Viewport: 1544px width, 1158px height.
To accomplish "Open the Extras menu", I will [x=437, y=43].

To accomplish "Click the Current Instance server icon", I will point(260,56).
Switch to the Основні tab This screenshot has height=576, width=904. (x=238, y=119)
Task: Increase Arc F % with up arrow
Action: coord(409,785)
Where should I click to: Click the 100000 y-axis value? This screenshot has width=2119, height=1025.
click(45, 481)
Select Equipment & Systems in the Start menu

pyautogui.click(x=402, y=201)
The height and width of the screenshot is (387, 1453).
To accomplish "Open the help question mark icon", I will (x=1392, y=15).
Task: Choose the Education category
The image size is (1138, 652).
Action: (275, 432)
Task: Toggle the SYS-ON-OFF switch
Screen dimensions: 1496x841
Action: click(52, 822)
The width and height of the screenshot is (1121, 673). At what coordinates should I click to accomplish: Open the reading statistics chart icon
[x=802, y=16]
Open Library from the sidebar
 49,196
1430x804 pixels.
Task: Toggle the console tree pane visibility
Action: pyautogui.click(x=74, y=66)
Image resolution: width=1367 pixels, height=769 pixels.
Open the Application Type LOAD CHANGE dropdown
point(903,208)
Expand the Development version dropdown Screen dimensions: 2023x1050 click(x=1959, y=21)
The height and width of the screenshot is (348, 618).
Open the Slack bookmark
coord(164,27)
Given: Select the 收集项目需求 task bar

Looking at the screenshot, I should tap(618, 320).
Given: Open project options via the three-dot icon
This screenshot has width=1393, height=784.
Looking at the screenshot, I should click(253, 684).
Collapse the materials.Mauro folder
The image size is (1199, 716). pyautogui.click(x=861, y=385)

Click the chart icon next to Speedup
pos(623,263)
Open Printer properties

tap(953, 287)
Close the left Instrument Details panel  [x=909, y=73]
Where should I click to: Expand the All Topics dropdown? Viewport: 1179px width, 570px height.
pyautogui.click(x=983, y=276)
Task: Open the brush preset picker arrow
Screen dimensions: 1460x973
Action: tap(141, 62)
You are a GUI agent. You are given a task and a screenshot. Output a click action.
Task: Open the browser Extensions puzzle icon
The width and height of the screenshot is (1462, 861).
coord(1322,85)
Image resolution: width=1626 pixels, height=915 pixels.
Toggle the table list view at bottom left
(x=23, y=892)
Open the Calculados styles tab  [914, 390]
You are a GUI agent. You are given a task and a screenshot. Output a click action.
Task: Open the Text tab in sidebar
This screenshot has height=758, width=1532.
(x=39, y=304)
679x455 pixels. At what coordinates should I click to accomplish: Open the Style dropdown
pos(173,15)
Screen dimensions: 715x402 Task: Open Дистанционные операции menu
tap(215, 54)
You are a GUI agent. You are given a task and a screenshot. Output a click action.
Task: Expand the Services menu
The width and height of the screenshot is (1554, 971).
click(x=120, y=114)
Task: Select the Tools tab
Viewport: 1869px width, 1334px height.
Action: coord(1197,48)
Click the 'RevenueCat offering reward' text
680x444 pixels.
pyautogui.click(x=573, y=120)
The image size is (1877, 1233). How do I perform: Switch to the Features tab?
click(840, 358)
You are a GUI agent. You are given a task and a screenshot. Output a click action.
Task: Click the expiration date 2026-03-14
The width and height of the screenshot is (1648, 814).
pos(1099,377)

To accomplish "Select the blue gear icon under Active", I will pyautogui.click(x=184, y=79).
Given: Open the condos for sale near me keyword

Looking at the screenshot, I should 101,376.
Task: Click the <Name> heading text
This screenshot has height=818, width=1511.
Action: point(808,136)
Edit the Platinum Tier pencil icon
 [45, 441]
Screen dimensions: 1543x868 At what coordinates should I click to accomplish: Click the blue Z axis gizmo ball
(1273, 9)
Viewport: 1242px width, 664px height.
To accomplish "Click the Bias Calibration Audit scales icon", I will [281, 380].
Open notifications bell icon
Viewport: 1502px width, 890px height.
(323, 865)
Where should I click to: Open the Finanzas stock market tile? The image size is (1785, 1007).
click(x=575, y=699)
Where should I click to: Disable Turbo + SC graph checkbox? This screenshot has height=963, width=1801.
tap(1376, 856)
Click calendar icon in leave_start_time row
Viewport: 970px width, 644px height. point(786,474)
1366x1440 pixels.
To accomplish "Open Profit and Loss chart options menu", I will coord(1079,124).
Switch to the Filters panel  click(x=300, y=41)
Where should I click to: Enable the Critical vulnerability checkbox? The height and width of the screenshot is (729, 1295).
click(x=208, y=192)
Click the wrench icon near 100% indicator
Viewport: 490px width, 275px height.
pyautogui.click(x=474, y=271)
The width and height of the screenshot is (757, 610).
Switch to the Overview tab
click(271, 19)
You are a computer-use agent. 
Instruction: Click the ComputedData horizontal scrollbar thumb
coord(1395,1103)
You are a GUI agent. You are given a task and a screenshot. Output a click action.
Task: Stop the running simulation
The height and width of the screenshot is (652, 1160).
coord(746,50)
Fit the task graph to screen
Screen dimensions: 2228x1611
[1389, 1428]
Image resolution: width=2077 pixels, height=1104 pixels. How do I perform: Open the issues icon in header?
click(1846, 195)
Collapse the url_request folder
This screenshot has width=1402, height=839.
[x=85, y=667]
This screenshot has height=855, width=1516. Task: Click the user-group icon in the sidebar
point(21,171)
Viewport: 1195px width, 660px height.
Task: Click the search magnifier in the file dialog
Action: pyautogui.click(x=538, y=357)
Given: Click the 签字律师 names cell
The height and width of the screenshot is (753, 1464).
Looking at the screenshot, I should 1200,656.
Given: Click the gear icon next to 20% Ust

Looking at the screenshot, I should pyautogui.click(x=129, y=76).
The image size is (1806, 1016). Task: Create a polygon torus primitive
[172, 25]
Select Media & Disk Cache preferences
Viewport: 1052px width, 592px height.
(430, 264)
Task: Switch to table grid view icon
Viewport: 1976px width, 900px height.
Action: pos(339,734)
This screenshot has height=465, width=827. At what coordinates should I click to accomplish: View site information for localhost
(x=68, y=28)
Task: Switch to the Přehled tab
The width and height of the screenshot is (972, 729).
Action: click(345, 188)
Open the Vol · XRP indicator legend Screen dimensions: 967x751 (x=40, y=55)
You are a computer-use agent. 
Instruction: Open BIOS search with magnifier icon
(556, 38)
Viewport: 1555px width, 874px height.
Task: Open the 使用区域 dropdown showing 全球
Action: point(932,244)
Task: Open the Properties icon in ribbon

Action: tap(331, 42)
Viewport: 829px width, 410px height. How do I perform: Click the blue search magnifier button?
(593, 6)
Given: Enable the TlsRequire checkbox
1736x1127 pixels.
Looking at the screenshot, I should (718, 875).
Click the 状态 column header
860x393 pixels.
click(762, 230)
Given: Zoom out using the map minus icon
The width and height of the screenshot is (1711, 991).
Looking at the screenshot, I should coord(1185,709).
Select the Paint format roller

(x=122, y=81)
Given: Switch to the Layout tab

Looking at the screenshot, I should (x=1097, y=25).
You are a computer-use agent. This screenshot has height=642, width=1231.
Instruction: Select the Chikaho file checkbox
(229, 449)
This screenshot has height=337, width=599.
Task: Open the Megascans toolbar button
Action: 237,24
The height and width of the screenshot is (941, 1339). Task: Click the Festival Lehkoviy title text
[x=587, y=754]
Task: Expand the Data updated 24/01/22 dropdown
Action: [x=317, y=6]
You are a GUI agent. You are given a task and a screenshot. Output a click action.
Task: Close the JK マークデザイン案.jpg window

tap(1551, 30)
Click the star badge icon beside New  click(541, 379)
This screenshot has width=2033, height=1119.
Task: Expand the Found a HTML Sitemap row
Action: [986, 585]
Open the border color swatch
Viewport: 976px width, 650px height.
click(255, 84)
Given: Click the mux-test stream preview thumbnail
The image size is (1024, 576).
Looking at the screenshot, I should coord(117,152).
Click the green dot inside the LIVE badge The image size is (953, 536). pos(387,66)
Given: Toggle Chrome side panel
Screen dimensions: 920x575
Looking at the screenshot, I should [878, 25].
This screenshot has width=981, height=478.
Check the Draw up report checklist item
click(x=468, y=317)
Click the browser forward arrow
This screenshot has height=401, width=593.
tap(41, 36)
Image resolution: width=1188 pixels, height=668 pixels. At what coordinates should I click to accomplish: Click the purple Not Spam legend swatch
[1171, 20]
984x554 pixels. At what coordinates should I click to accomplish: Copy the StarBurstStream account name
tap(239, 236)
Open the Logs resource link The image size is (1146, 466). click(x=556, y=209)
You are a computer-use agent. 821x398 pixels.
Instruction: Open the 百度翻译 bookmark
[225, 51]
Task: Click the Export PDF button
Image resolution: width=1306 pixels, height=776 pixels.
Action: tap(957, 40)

- Activity
Only lines holding the word "options" belong in the answer; copy each one from the material.

- Written solution
Given: Open project options via the three-dot icon
To accomplish "Open Profit and Loss chart options menu", I will coord(1079,124).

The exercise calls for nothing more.